I materiali di Matdid sono scaricabili liberamente come supporto per lezioni di italiano. Ne è vietata la pubblicazione su carta o in formato digitale salvo autorizzazione.

Parlando dei dischi d’oro o di platino, pensiamo di solito ai cantanti pop o rock, oppure ai rapper. Ma il primo disco ad essere venduto in più di un milione di copie conteneva la registrazione di… un’aria d’opera! È  ufficiale ed è documentato sul Guinness dei primati (The Guinness Book of Records): nell’anno 1902 Enrico Caruso ha registrato un’aria che ha avuto un successo colossale, in particolare successo commerciale. Non è "Nessun dorma" dalla Turandot di Puccini che è diventata popolarissima specialmente negli ultimi decenni, ma si tratta dell’aria Vesti la Giubba (conosciuta anche come Ridi, pagliaccio) dall’opera Pagliacci di Ruggero Leoncavallo.


L’opera racconta la storia di un teatro ambulante: il padrone del teatro, Canio, che interpreta il ruolo del pagliaccio (clown), scopre l’infedeltà di sua moglie, Nedda, e la uccide. Si dice che la trama sia basata su una storia vera che Leoncavallo aveva sentito raccontare da suo padre che era un giudice.

Nell’opera Canio canta Vesti la Giubba quando, subito dopo aver scoperto l’infedeltà della moglie, deve comunque salire sul palcoscenico, recitare il suo ruolo e far ridere il pubblico.

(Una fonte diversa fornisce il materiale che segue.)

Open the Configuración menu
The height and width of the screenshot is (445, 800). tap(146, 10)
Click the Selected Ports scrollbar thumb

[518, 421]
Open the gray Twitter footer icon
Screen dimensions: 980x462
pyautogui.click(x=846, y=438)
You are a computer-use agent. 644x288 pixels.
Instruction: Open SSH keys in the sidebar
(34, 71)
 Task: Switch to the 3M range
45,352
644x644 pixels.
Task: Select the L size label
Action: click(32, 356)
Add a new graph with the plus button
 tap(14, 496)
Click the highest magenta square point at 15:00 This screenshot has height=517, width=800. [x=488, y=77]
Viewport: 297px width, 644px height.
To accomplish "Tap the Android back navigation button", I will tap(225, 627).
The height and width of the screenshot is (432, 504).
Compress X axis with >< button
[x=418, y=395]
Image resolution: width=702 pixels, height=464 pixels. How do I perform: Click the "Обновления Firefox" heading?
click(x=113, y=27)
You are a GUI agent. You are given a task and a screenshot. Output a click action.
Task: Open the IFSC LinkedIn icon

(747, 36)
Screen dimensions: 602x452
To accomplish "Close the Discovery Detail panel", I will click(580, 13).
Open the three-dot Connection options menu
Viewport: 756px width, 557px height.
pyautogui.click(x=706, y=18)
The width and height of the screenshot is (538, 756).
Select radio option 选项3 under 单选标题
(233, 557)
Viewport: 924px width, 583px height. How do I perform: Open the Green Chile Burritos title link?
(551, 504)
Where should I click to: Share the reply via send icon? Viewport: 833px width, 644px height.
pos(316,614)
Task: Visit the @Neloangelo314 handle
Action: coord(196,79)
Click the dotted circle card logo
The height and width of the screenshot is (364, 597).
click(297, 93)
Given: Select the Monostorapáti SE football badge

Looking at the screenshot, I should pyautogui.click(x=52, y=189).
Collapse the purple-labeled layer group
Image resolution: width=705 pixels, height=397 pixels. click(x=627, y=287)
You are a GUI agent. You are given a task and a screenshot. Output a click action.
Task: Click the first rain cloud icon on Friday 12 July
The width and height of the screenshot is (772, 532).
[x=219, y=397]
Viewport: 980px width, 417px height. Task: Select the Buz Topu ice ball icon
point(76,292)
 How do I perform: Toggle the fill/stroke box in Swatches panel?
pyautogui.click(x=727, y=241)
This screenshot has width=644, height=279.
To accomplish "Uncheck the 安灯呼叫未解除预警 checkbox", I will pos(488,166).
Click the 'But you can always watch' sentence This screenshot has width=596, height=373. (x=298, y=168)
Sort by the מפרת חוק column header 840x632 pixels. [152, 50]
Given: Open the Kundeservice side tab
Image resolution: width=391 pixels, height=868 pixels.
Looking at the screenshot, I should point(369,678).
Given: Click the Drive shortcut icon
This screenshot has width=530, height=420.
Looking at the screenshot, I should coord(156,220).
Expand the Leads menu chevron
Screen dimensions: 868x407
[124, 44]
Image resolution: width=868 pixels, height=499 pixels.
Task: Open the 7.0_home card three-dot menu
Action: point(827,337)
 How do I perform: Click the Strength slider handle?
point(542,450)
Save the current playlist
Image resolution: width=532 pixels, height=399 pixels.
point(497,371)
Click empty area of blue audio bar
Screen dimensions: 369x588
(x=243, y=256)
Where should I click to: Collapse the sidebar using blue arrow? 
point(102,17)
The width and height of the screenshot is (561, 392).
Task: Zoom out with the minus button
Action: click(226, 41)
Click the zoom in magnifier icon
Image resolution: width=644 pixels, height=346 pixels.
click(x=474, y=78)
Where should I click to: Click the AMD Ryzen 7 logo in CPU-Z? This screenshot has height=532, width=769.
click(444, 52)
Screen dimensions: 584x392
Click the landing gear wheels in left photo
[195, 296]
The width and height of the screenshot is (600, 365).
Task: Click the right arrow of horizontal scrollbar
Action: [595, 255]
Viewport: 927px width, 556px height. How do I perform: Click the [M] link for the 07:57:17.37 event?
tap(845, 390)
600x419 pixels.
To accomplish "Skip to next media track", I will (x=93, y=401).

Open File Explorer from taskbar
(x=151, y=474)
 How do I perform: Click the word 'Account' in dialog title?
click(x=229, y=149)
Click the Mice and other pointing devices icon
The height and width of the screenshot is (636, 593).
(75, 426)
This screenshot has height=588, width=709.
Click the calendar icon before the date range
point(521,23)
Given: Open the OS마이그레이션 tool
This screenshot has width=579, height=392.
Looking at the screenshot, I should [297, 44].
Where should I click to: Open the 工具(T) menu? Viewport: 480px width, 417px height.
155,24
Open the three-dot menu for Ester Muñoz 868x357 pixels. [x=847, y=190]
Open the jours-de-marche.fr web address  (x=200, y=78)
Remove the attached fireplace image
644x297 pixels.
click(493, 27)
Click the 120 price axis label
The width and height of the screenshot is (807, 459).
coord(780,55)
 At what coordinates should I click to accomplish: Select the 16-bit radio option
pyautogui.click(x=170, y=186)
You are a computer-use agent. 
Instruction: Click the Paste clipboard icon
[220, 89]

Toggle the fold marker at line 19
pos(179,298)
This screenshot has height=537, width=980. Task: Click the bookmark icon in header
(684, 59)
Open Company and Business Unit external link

Diventata una delle più famose arie d’opera in assoluto, Vesti la Giubba è stata interpretata da moltissimi cantanti, e non solo lirici (se l’opera non fa per voi, potete ascolatare la versione di Mina). L’aria di Canio è stata poi citata nelle canzoni (It’s a Hard Life dei Queen), nei cartoni animati (puntata The Italian Bob di The Simpsons, puntata Va in onda il varietà di Masha e Orso) e pure nelle pubblicità (Rice Krispies, Coca Cola).


Ma questa aria ha un’altra caratteristica importante: la lingua. Pur essendo scritto nel 1892, il testo si capisce anche oggi abbastanza facilmente. Provate a leggerlo:


Recitar! Mentre preso dal delirio,

non so più quel che dico,

e quel che faccio!

Eppur è d'uopo, sforzati!

Bah! Sei tu forse un uom?

Tu se' Pagliaccio!


Vesti la giubba e la faccia infarina.

La gente paga, e rider vuole qua.

E se Arlecchin t'invola Colombina,

ridi, Pagliaccio, e ognun applaudirà!


Tramuta in lazzi lo spasmo ed il pianto

in una smorfia il singhiozzo e 'l dolor, Ah!

Ridi, Pagliaccio,

sul tuo amore infranto!

Ridi del duol, che t'avvelena il cor!


Almeno l’idea generale è chiara, no? Ora vediamo il testo più in dettaglio:


Recitar! Mentre preso dal delirio

Commenti: recitar invece che recitare – la ‘perdita’ della vocale finale in particolare dopo L, R, N serve a scopi ritmici: si usa nei testi poetici ma anche nelle frasi ordinarie come ‘mal di testa’ (invece che male di testa), ‘far ridere’ (invece che fare ridere), qualcun altro ecc.

Canzoni più moderne che usano lo stesso vocabolario o le stesse strutture lessicali/grammaticali: Non esiste l’amor, è soltanto una favola (Non esiste l’amor di Adriano Celentano); Fammi andar via, liberami (Fammi andar via di Claudio Baglioni)


non so più quel che dico, e quel che faccio!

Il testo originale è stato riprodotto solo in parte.